レベッカの仕事
これは一体、どういう状況なのでしょうか。
今日は、お母様のお友達と気軽なお茶会・・・のはず。
そう、気軽な・・・。
お母様のお友達と・・・お友達!?
私の記憶が正しければ、この方はこの国の王妃様のハズ。
眼の前でにこやかに談笑してるけどね。
こっちは背中にイヤ~な汗かいてるんだよね。
私だけ帰っちゃ駄目かな~。駄目だよね〜。
取り敢えず、形式的な挨拶も済んだし、この場所から離れたい!綺麗な庭園でも散歩してようかな。
「あの、私この素晴らしい庭園を見学して来ても――――」
「あら、そんなに気に入ったのなら毎日でも来ていいのよ。王族専用の庭だから、レオンハルトにエスコートしてもらえばいいし。」
まさかの王族専用!
道理で他に誰もいないわけだ!護衛の騎士やメイド、侍女すら遠い位置に!完全なるプライベート空間。それに、王宮でレオンハルトといえば、王太子殿下では!?

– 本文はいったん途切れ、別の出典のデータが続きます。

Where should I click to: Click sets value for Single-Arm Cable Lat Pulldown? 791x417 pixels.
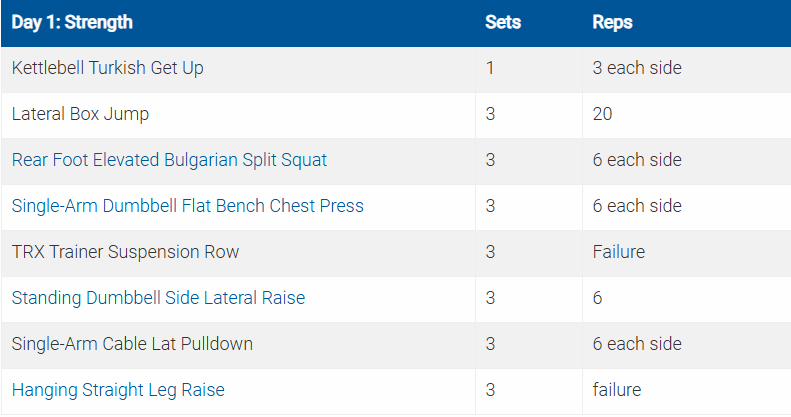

「そ、そんな滅相もない!大丈夫です!目に焼き付けて帰りますから!」
「そお?それは残念だわ~。いい機会だと思ったのに。」
いえいえ、お気遣いなく!
そんな機会必要ないんで!
王太子殿下と言ったら、眉目秀麗、有智高才、とにかくモテる!
それなのに未だ婚約者を決めていないせいで、妙齢の令嬢たちが妃の座を狙って牽制しあっている。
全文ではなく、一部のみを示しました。